* [Directions]: Extract precisely the lines that run from the line containing "980x492 pixels." to the end of the records below, with both ends included and pictures omitted.

* [Data for the task]:
*** Begin section ***
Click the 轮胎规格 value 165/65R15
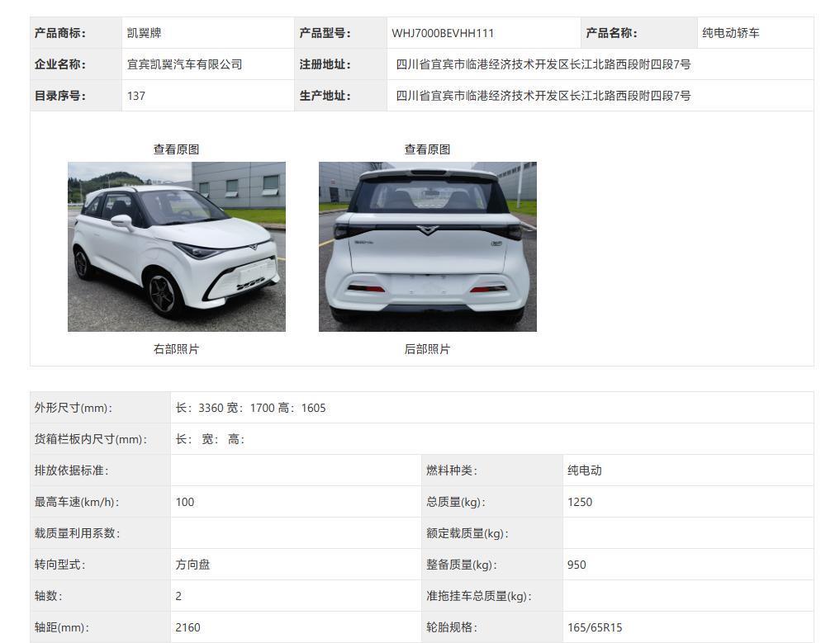Screen dimensions: 840x643 click(x=593, y=627)
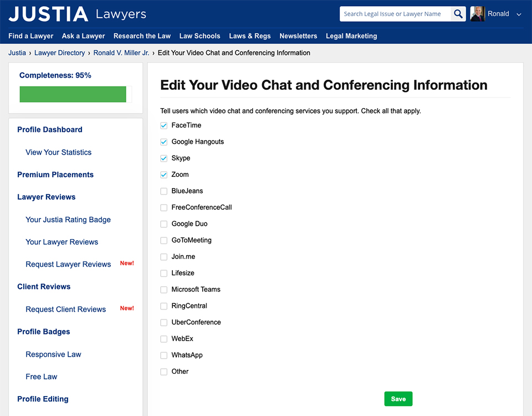This screenshot has height=416, width=532.
Task: Enable the Microsoft Teams checkbox
Action: click(x=163, y=290)
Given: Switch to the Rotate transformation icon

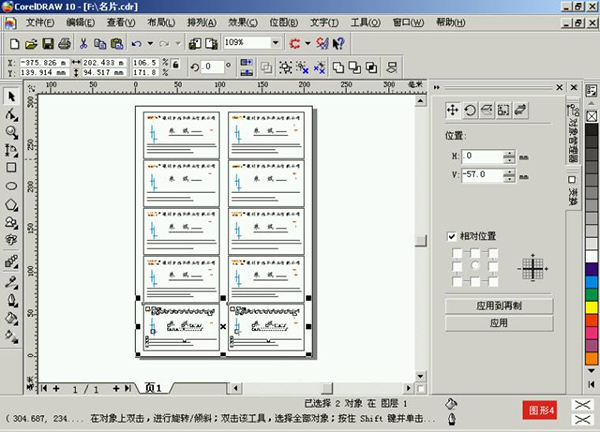Looking at the screenshot, I should coord(469,109).
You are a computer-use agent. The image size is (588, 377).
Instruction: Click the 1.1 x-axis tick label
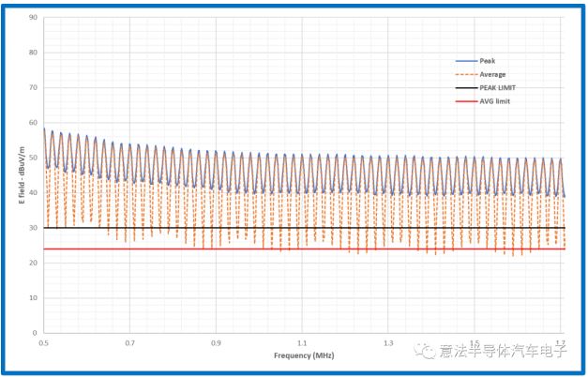303,343
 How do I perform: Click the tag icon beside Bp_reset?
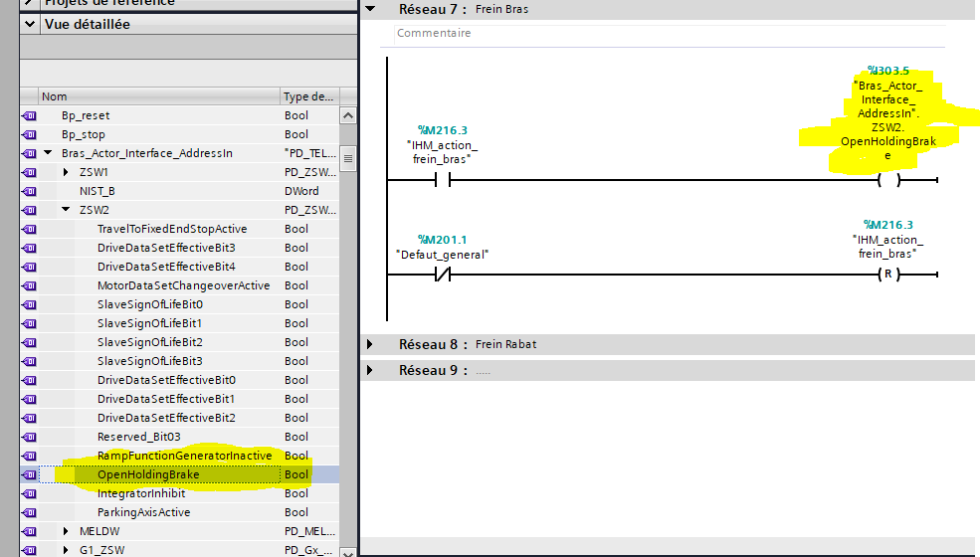tap(28, 115)
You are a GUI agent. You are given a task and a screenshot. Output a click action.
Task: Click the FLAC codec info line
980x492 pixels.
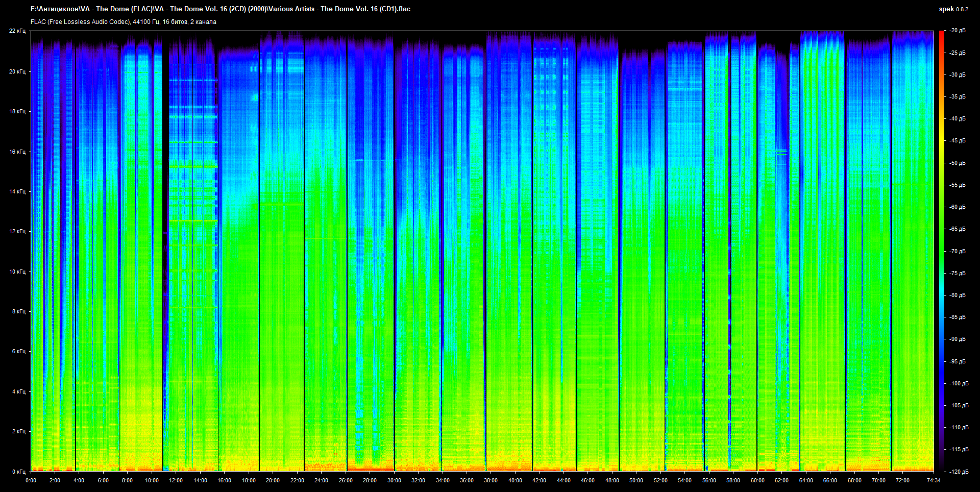point(124,22)
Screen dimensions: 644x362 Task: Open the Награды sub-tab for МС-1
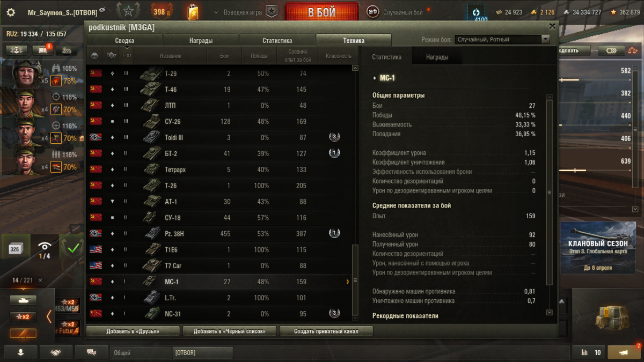click(437, 57)
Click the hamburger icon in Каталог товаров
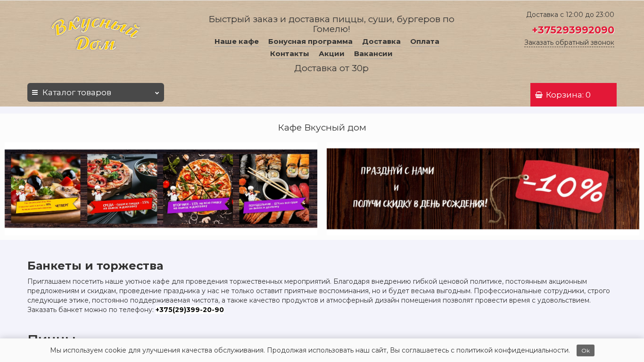This screenshot has width=644, height=362. [x=35, y=92]
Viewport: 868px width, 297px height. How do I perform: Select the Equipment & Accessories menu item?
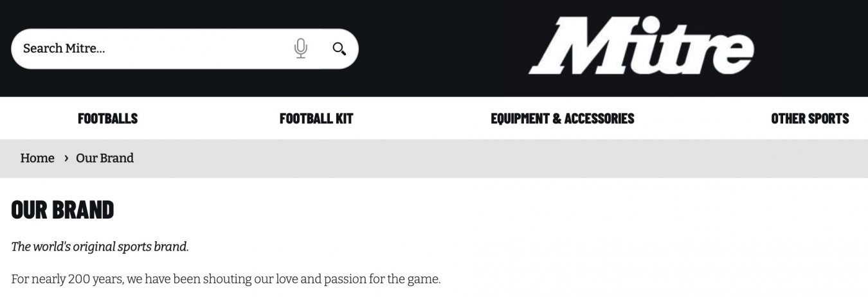562,118
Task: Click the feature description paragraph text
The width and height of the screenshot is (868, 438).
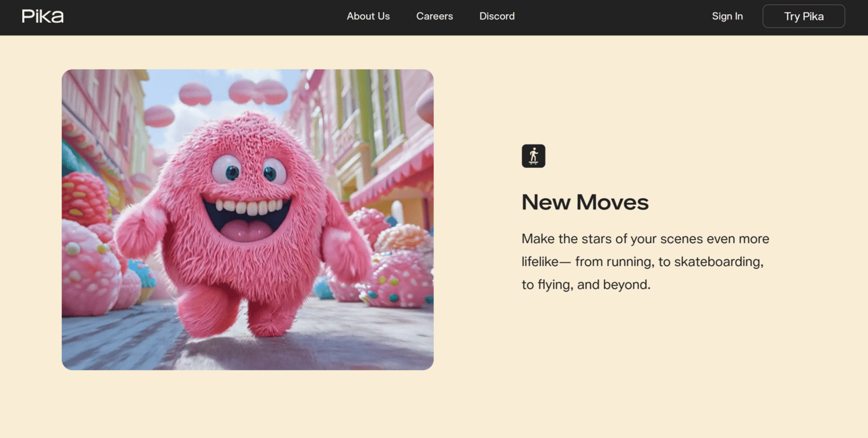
*** End section ***
* [Exercise response]:
980x492 pixels.
point(124,22)
Screen dimensions: 644x362 Task: Open the Награды sub-tab for МС-1
click(437, 57)
Click the hamburger icon in Каталог товаров
This screenshot has width=644, height=362. [x=35, y=92]
Viewport: 868px width, 297px height. How do I perform: Select the Equipment & Accessories menu item?
562,118
Task: Click the feature description paragraph text
The width and height of the screenshot is (868, 438).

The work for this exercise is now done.